Comment accueillez-vous cette distinction ?

Avec toute la solennité qu’elle mérite, mais pour autant il faut rester humble. Le 19 juillet, date de la remise de cette distinction à Paris, au Sénat et à l’Assemblée nationale, restera pour moi une journée mémorable. Je souhaite d’ailleurs remercier chaleureusement les personnalités locales, qui ont déposé ma candidature auprès de la section des distinctions honorifiques du Conseil de l’Ordre des Arts et des Lettres. Cette instance a ensuite estimé que j’étais « digne d’être distingué ».


Vous êtes autodidacte. Comment êtes-vous arrivé à l’écriture ?

J’y suis parvenu, sous l’influence de mon épouse, grâce à la lecture mais aussi à toutes les recherches que j’effectue depuis 40 ans dans des lieux que j’affectionne particulièrement comme les Archives communales, départementales ou nationales. Les particuliers m’ont également ouvert leurs archives. Ces rencontres humaines qui jalonnent ma vie ont été et sont encore déterminantes pour moi. Je rends un hommage tout particulier à l’historien local tonneinquais Bernard Lareynie, disparu trop tôt, avec lequel j’ai fondé le bimestriel La Mémoire du Fleuve, revue consacrée à l’histoire locale.


Comment définiriez-vous ce mot « culture » qui fait aujourd’hui partie intégrante de votre vie et dans quelle philosophie l’inscrivez-vous ?

La lecture et l’écriture sont pour moi un exutoire au quotidien.

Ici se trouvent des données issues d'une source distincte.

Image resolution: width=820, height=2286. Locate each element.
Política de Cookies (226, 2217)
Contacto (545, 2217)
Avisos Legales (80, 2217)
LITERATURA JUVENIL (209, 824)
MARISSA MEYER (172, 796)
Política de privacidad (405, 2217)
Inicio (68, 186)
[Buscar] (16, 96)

La culture n’est pas réservée à une élite et j’apprécie que tous les citoyens puissent se l’approprier. La culture nous sauvera de l’obscurantisme.


Quels sont vos sujets de prédilection ?

J’ai une priorité qui est de donner la parole, dans mes ouvrages, à tous ces gens du peuple, trop souvent oubliés des livres d’histoire. Je m’attache à ceux qui ont fait l’Histoire ou qui sont trop discrets pour faire valoir leur courage. Ainsi, des ouvrages tels que Mémoires et Traditions ouvrières en Lot‑et‑Garonne ou Portraits de Poilus du Lot‑et‑Garonne leur rendent hommage.

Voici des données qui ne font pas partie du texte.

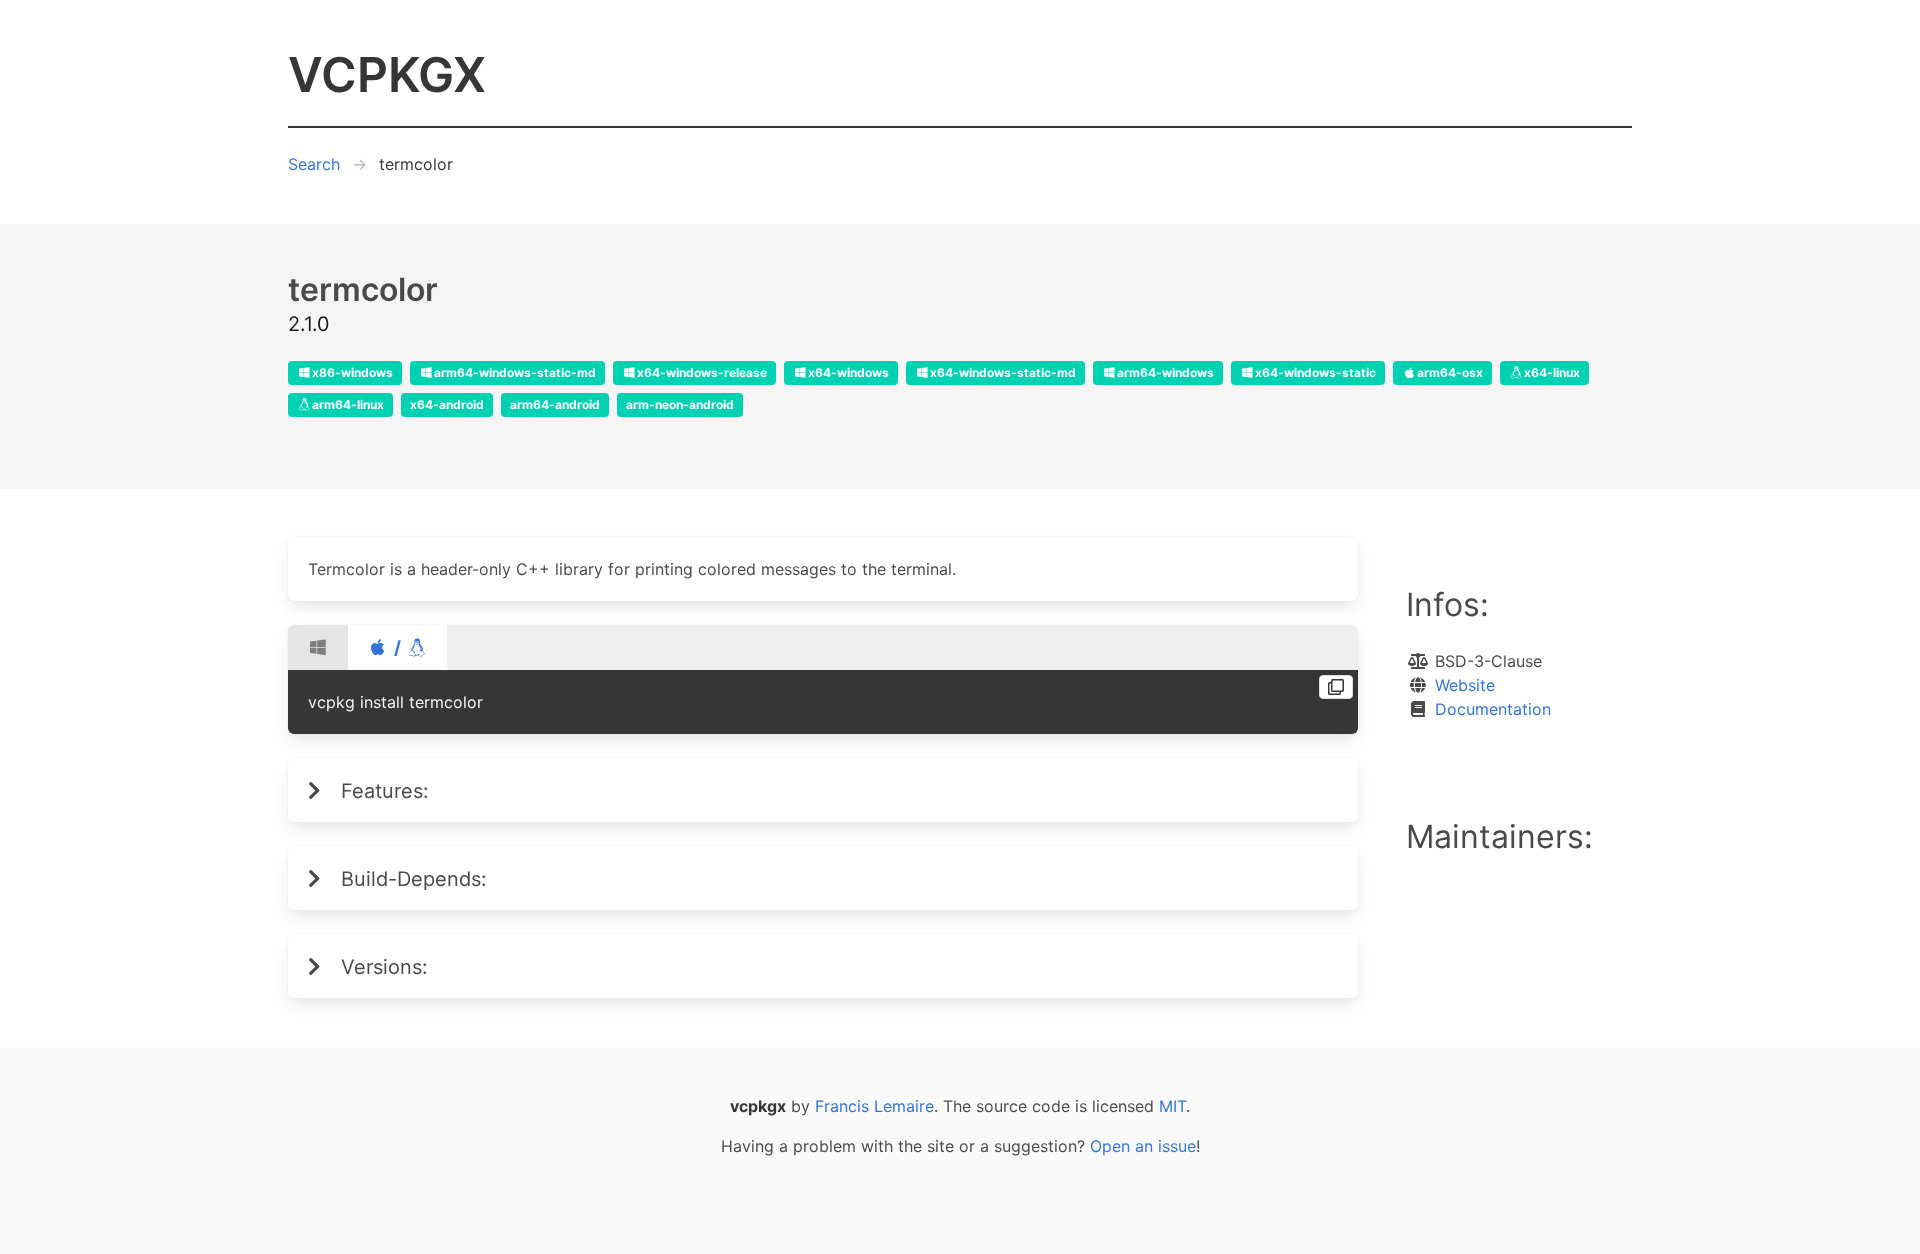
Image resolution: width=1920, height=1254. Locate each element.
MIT (1172, 1106)
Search (314, 164)
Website (1465, 685)
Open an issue (1143, 1146)
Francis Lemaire (874, 1106)
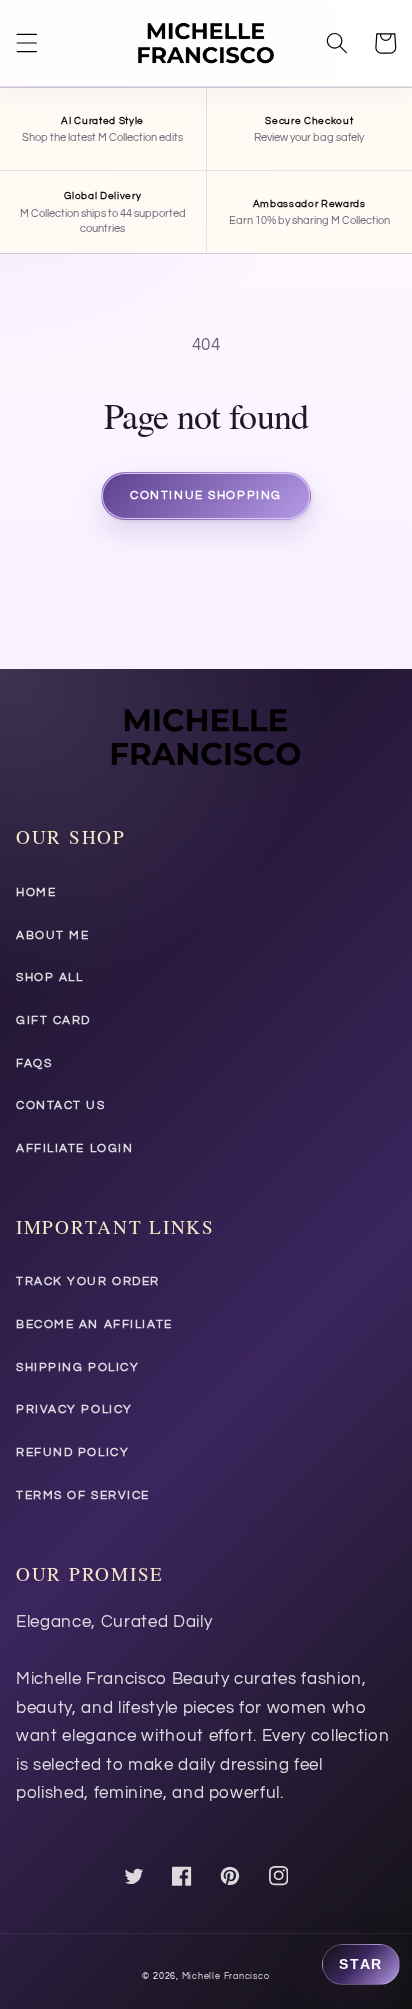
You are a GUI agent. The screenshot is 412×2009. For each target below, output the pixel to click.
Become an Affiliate (94, 1324)
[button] (27, 43)
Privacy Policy (74, 1409)
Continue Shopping (206, 495)
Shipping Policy (77, 1367)
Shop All (49, 977)
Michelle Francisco (226, 1976)
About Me (52, 935)
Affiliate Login (74, 1148)
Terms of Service (83, 1495)
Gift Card (53, 1020)
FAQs (34, 1063)
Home (36, 892)
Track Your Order (88, 1281)
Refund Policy (72, 1452)
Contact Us (61, 1105)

Avez-vous des projets en cours ?

Je travaille sur le numéro 60 du bulletin de La Mémoire du Fleuve et je rédige actuellement le tome II de Portraits de Poilus du Tonneinquais, un livre d’environ 540 pages dont la parution est prévue pour 2018. Sans oublier, à quatre mains avec Annie Timbaut-Rapin, un livre sur les gens du voyage.


* SEITA ou Manu de Tonneins : manufacture des tabacs fermée fin 2000.